Menurut dia, ini adalah kejadian yang keempat kalinya. Dibandingkan sebelumnya, limbah itu lebih parah. Pegawai dan pasien yang ingin berobat harus memarkir kendaraan di luar pagar puskesmas atau menitipkannya di halaman rumah warga. , akibat tebalnya lumpur. Rasa nyaman pasien juga menjadi terganggu. Namun pihaknya tetap memberikan pelayanan maksimal.
“Saya akan tutup puskesmas ini dengan waktu yang tidak ditentukan. Tetapi kita tetap akan memaksimalkan pelayanan di puskesmas pembantu yang ada di desa-desa,” tambahnya.
Komplek fasilitas kesehatan masyarakat itu menjadi lebih kotor karena kawanan hewan ternak seperti babi juga kerap berkeliaran. Persoalan tersebut sudah disampaikannya kepada pihak pemerintah Kecamatan agar segera mengambil tindakan. Namun tanggapan tidak seperti yang diharapkan.
Tidak hanya mengotori seluruh ruangan Puskesmas, limbah tersebut juga telah mencemari sumur warga dan mengancam area persawahan yang berada dihilir irigasi.
“Air sumur yang biasa saya pakai buat masak, mandi dan sebagainya sekarang sudah tercemar. Jangankan buat masak, buat mandi sudah tidak bisa,” ungkap Ola salah seorang warga yang tinggal di dekat Puskesmas saat dijumpai di rumahnya.
Sungguh ironi, dia beserta warga lain harus mandi dan mengambil air untuk keperluan di sungai yang sudah masuk ke wilayah Kabupaten Bengkayang, sekitar dua kilometer dari perbatasan Kabupaten Landak.
“Kalau hujan tengah malam, saya mau menangis pindahkan air pada bak penampungan dengan menggunakan ember. Kalau tidak begitu tidak akan ada air,” tambahnya.
Ditempat terpisah, Geri salah seorang penambang menyadari kegiatan yang dilakukannya telah membuat resah warga, dan telah mencemari lingkungan.

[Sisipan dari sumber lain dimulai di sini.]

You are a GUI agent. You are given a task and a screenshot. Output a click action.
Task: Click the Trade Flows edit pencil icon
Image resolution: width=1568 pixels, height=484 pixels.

“Saya sadar betul telah membuat resah. Makanya saya siap menghentikan aktivas penambangan dalam beberapa hari kedepan. Dan akan mengajak teman-teman untuk kerja gotong royong membersihkan saluran air yang tersumbat. Mudah-mudahan mereka mau,” katanya berharap.
Sebelumnya juga, Aferakamsul, Kepala Desa Untang, telah menghimbau warga yang melakukan penambangan, agar segera menghentikan aktivitasnya. Karena dinilai dampaknya sudah benar terlihat dan dirasakan.

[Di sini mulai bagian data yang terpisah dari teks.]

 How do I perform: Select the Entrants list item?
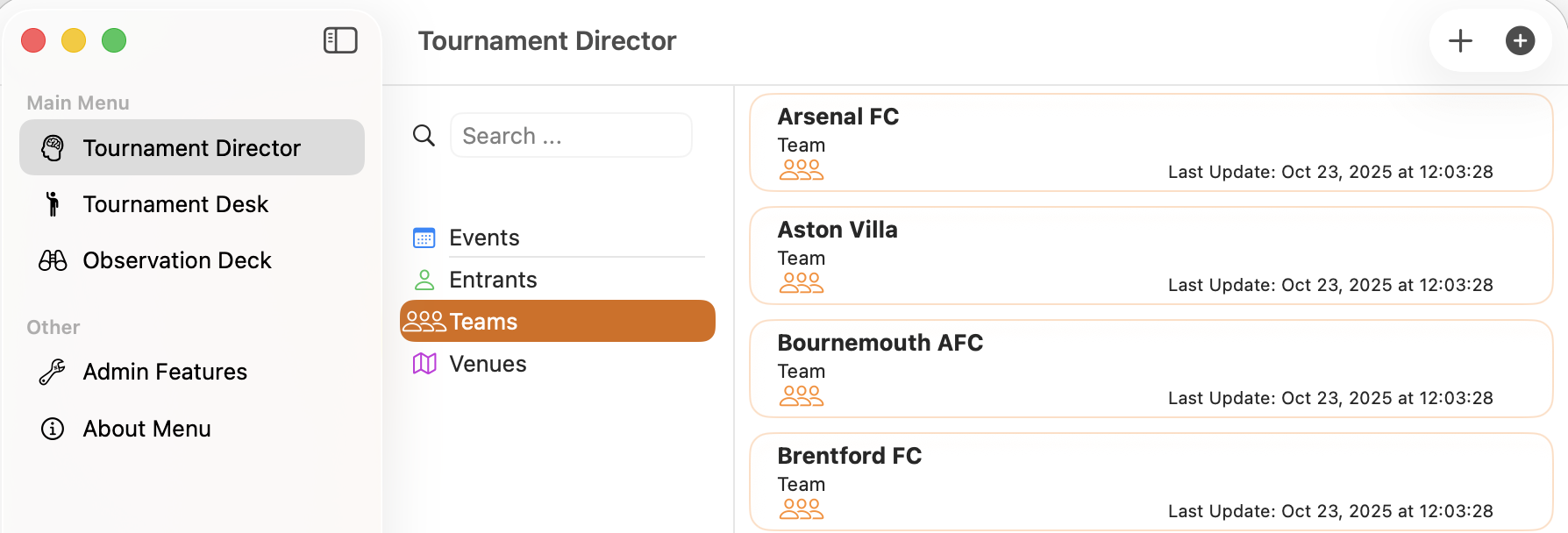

Beberapa tahun terakhir, pertambangan emas tanpa izin (PETI) di Kecamatan Banyuke Hulu selalu menjadi sorotan warga. Terutama mereka yang tinggal di hilir bentaran sungai menyuke, yang sudah tidak bisa lagi memanfaatkan air untuk keperluan mandi dan lain sebagainya.
Tidak hanya mencemari lingkungan. Kegiatan ilegal tersebut mengancam ruas jalan penghubung Kecamatan Menyuke dengan Banyuke Hulu. (Antonius Sutatian)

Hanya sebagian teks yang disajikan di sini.